Un mausoleo: ni una casa con pileta ni una cancha de tenis ni una finca de fin de semana. Lo que quiere el tal George Smith, un millonario del que no se sabe qué hace ni cómo amasó su fortuna, es un mausoleo y por eso está construyendo el más grande y lujoso del cementerio. Pero por otros motivos el señor Smith es Un hombre singular, según el título de la novela de J.P. Donleavy recién publicada acá: está desesperadamente solo, su exesposa lo demanda para quedarse con su dinero, sus hijos lo desprecian y su secretaria, la escurridiza señorita Tomson, huye justo cuando las cartas anónimas que lo amenazan se vuelven insoportables. Si la literatura estadounidense de mediados del siglo XX se hizo carne en el ennui, ese sentimiento de tedio crónico, acá la angustia es menos existencial que práctica: el señor Smith no tiene nada porque tiene todo.
Publicada en 1963, una década exacta antes que Cuento de hadas en Nueva York, su novela más famosa, Un hombre singular resume la poética de Donleavy, un autor (casi) olvidado: al desquicio de la oscilación entre la primera y la tercera persona del singular se suman los diálogos feroces, ejemplos perfectos de la réplica, la agudeza y el absurdo.
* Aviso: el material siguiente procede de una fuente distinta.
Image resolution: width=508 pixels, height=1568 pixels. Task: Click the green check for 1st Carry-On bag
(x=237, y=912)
Nacido en Brooklyn en 1926, renunció al americanismo cuando se mudó a Irlanda, adonde murió a los 91 años pero aun así, o por eso mismo, sus novelas son típicamente neoyorquinas: la ciudad es tan fantasmal como palpable y el deseo de sus personajes confirma aquello que promete la canción, “si puedes hacerlo acá puedes hacerlo en cualquier parte”. Como un vodevil, en el que las puertas se abren y cierran con el ritmo de la tramoya, el señor Smith podría encarnar el arquetipo del capocómico: gracioso en la escena, triste en la vida.
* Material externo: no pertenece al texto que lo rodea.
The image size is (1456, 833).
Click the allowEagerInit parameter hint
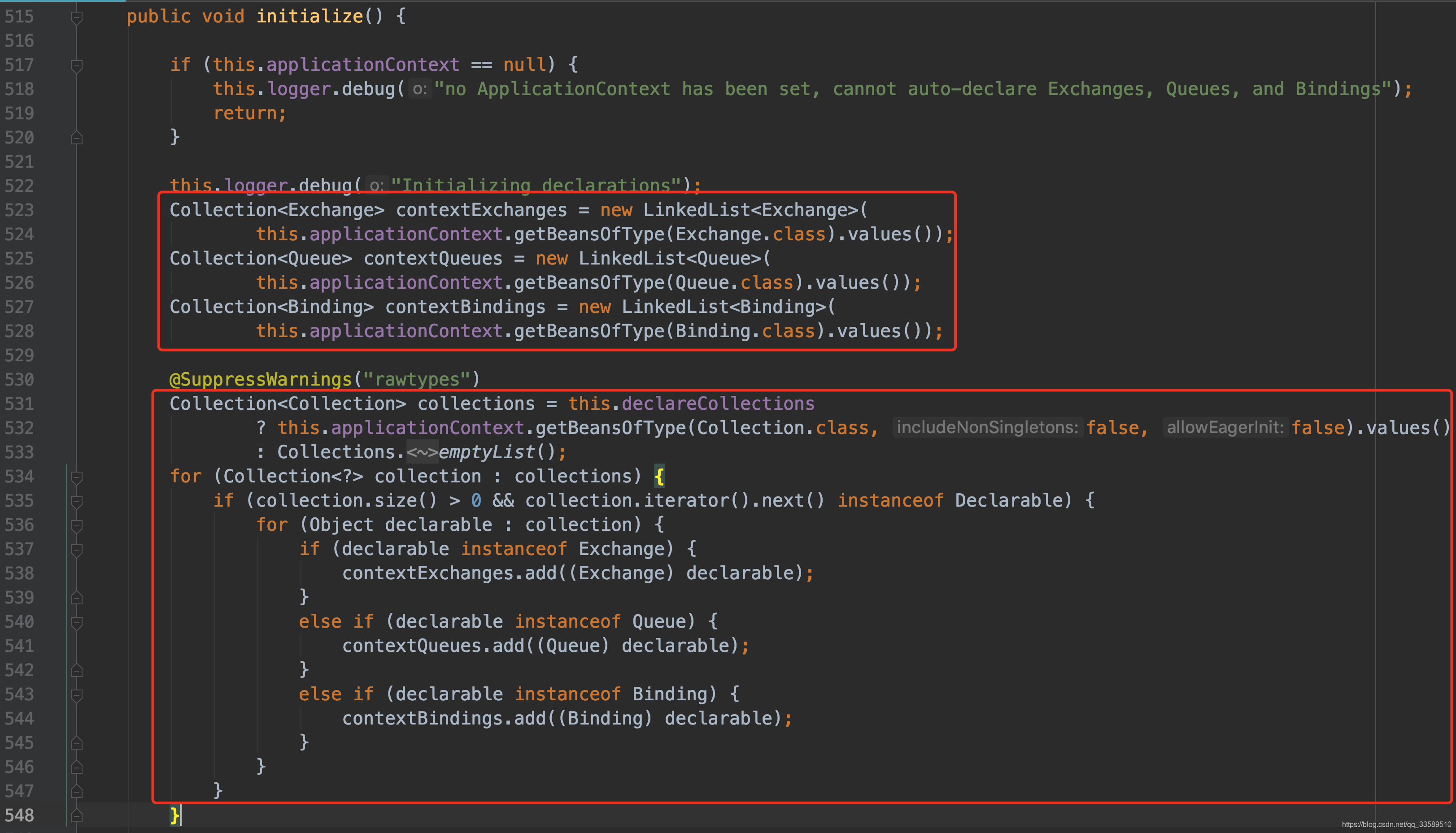coord(1225,428)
“Vivir honesta aunque brevemente”, es el mandato del señor Smith, que parece marcado por la idea de la despedida de una vida en la que el dinero nunca cubre el vacío. A pesar de que Donleavy no es precisamente un autor secreto, porque algunas de sus obras se leyeron mucho hace algunos años, sí es un escritor a redescubrir: como otros del siglo XX (ya nadie lee a Cheever ni a Updike), su literatura insistentemente masculina está lejos de la diversidad narrativa de la época. Y aunque su criatura comparte el bajón de otros padres de familia antiheroicos, como el infatigable protagonista del cuento “El nadador” o el marido en fuga de la novela Corre, Conejo, acá el berretín excéntrico de la vida no oculta lo que hay en el fondo: un descomunal embole. O como dijo John Banville: “Lo que más me impresionó del libro no fue el humor o el sexo, sino la sensación de melancolía dulce y delicada que se aferra a las páginas. Pensé que era algo raro en una novela, una genuina obra de arte”. Aunque el dinero pueda comprar casi todo, el señor Smith sabe que, más allá de la vocación por dañar, su exesposa tiene razón cuando dice: “La única vez que el tránsito va a parar por ti, George, es cuando estés muerto”.
¿Y el café?
“Smith se compró un aparato para preparar el desayuno, que lo despierta a uno con música suave y descarga gota a gota el café en una taza”, escribe J.P. Donleavy en Un hombre singular: “Una vez se activó en medio de la noche sobre el brazo de Smith, mientras este yacía indefenso soñando algo perturbadoramente objetable”. El último chiche del hombre rico puede ostentar eficiencia tecnológica, pero no reemplaza la función de un típico café americano: con más agua caliente en la taza, y por lo tanto mucha cafeína, el combustible que necesita el ciudadano de un país gigante cruzado por la cultura del auto.